Data entries
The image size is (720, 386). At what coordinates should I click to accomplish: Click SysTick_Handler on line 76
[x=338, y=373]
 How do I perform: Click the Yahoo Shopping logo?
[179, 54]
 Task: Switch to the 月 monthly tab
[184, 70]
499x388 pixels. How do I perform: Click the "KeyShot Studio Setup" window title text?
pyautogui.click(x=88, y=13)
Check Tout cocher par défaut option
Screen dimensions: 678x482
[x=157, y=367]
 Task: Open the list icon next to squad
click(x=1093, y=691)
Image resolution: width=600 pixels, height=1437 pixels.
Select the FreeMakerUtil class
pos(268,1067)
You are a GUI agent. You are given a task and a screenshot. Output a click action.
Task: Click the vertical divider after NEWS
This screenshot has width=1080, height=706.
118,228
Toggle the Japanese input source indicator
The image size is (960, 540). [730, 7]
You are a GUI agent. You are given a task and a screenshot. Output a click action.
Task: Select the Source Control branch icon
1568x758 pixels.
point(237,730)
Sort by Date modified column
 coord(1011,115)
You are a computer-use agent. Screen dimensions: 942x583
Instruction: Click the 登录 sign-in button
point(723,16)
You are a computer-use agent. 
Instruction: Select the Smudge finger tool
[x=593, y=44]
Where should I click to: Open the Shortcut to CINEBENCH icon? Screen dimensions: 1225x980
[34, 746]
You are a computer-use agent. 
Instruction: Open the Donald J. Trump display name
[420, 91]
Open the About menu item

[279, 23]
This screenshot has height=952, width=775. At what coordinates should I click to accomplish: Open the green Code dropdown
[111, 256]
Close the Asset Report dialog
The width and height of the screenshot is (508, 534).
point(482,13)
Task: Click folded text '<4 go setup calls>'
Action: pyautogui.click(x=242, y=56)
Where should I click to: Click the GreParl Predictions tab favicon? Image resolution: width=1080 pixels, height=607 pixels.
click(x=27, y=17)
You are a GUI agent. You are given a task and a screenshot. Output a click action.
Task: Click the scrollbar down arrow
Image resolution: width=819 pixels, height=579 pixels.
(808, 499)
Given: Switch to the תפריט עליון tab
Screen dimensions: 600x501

WHAT TO PRODUCE ->
Your task is to restate, word for word, each line from the one that includes "Sort by Date modified column" to the end of the records, with both ends included and nothing else.

TASK RESPONSE ->
Sort by Date modified column
 coord(1011,115)
You are a computer-use agent. Screen dimensions: 942x583
Instruction: Click the 登录 sign-in button
point(723,16)
You are a computer-use agent. 
Instruction: Select the Smudge finger tool
[x=593, y=44]
Where should I click to: Open the Shortcut to CINEBENCH icon? Screen dimensions: 1225x980
[34, 746]
You are a computer-use agent. 
Instruction: Open the Donald J. Trump display name
[420, 91]
Open the About menu item

[279, 23]
This screenshot has height=952, width=775. At what coordinates should I click to accomplish: Open the green Code dropdown
[111, 256]
Close the Asset Report dialog
The width and height of the screenshot is (508, 534).
point(482,13)
Task: Click folded text '<4 go setup calls>'
Action: pyautogui.click(x=242, y=56)
Where should I click to: Click the GreParl Predictions tab favicon? Image resolution: width=1080 pixels, height=607 pixels.
click(x=27, y=17)
You are a GUI agent. You are given a task and a screenshot. Output a click action.
Task: Click the scrollbar down arrow
Image resolution: width=819 pixels, height=579 pixels.
(808, 499)
Given: Switch to the תפריט עליון tab
Screen dimensions: 600x501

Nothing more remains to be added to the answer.